### Record set
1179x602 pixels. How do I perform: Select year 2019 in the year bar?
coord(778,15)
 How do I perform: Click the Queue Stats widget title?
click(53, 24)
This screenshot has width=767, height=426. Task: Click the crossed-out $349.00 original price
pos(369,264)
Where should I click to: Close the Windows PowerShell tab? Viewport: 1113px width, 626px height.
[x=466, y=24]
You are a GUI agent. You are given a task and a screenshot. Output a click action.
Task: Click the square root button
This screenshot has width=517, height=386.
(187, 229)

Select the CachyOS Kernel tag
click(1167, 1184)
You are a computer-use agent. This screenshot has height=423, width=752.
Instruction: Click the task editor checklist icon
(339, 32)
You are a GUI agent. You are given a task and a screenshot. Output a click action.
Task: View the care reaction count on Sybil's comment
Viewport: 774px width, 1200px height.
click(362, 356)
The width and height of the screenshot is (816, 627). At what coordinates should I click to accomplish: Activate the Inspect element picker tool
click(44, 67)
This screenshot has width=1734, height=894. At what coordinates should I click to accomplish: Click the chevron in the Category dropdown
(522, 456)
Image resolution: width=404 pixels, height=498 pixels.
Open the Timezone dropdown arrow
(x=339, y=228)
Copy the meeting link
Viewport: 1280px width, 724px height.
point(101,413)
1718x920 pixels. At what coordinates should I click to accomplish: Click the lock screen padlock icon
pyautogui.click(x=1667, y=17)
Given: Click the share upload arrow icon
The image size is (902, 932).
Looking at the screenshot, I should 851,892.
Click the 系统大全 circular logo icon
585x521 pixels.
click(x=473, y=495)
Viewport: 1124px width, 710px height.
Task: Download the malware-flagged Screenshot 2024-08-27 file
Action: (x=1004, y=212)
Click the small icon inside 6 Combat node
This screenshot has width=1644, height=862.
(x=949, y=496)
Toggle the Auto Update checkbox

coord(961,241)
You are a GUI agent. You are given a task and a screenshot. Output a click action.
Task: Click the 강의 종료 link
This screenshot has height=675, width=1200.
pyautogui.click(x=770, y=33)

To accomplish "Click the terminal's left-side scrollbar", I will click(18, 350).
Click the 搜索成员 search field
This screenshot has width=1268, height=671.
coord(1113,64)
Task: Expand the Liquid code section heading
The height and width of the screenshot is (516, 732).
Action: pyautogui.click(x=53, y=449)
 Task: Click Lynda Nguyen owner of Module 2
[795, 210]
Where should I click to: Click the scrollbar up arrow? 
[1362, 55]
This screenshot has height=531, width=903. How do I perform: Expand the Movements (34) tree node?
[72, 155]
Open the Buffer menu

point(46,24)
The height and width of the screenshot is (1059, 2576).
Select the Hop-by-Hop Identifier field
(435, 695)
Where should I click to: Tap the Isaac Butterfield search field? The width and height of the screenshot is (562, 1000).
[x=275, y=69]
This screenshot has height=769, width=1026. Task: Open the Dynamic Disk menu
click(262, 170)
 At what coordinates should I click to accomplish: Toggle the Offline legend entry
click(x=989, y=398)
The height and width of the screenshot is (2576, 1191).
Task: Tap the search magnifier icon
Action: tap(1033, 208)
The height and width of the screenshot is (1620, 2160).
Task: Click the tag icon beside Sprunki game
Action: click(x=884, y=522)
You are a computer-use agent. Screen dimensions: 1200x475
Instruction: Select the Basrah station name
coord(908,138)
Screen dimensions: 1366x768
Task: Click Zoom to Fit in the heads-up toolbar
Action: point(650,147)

### Your assignment
Return the data in full, with each line kept exactly as it is.

### Response to this exercise
1179x602 pixels. How do I perform: Select year 2019 in the year bar?
coord(778,15)
 How do I perform: Click the Queue Stats widget title?
click(53, 24)
This screenshot has width=767, height=426. Task: Click the crossed-out $349.00 original price
pos(369,264)
Where should I click to: Close the Windows PowerShell tab? Viewport: 1113px width, 626px height.
[x=466, y=24]
You are a GUI agent. You are given a task and a screenshot. Output a click action.
Task: Click the square root button
This screenshot has width=517, height=386.
(187, 229)

Select the CachyOS Kernel tag
click(1167, 1184)
You are a computer-use agent. This screenshot has height=423, width=752.
Instruction: Click the task editor checklist icon
(339, 32)
You are a GUI agent. You are given a task and a screenshot. Output a click action.
Task: View the care reaction count on Sybil's comment
Viewport: 774px width, 1200px height.
click(362, 356)
The width and height of the screenshot is (816, 627). At what coordinates should I click to accomplish: Activate the Inspect element picker tool
click(44, 67)
This screenshot has width=1734, height=894. At what coordinates should I click to accomplish: Click the chevron in the Category dropdown
(522, 456)
Image resolution: width=404 pixels, height=498 pixels.
Open the Timezone dropdown arrow
(x=339, y=228)
Copy the meeting link
Viewport: 1280px width, 724px height.
point(101,413)
1718x920 pixels. At what coordinates should I click to accomplish: Click the lock screen padlock icon
pyautogui.click(x=1667, y=17)
Given: Click the share upload arrow icon
The image size is (902, 932).
Looking at the screenshot, I should 851,892.
Click the 系统大全 circular logo icon
585x521 pixels.
click(x=473, y=495)
Viewport: 1124px width, 710px height.
Task: Download the malware-flagged Screenshot 2024-08-27 file
Action: (x=1004, y=212)
Click the small icon inside 6 Combat node
This screenshot has width=1644, height=862.
(x=949, y=496)
Toggle the Auto Update checkbox

coord(961,241)
You are a GUI agent. You are given a task and a screenshot. Output a click action.
Task: Click the 강의 종료 link
This screenshot has height=675, width=1200.
pyautogui.click(x=770, y=33)

To accomplish "Click the terminal's left-side scrollbar", I will click(18, 350).
Click the 搜索成员 search field
This screenshot has width=1268, height=671.
coord(1113,64)
Task: Expand the Liquid code section heading
The height and width of the screenshot is (516, 732).
Action: pyautogui.click(x=53, y=449)
 Task: Click Lynda Nguyen owner of Module 2
[795, 210]
Where should I click to: Click the scrollbar up arrow? 
[1362, 55]
This screenshot has height=531, width=903. How do I perform: Expand the Movements (34) tree node?
[72, 155]
Open the Buffer menu

point(46,24)
The height and width of the screenshot is (1059, 2576).
Select the Hop-by-Hop Identifier field
(435, 695)
Where should I click to: Tap the Isaac Butterfield search field? The width and height of the screenshot is (562, 1000).
[x=275, y=69]
This screenshot has height=769, width=1026. Task: Open the Dynamic Disk menu
click(262, 170)
 At what coordinates should I click to accomplish: Toggle the Offline legend entry
click(x=989, y=398)
The height and width of the screenshot is (2576, 1191).
Task: Tap the search magnifier icon
Action: tap(1033, 208)
The height and width of the screenshot is (1620, 2160).
Task: Click the tag icon beside Sprunki game
Action: click(x=884, y=522)
You are a computer-use agent. Screen dimensions: 1200x475
Instruction: Select the Basrah station name
coord(908,138)
Screen dimensions: 1366x768
Task: Click Zoom to Fit in the heads-up toolbar
Action: point(650,147)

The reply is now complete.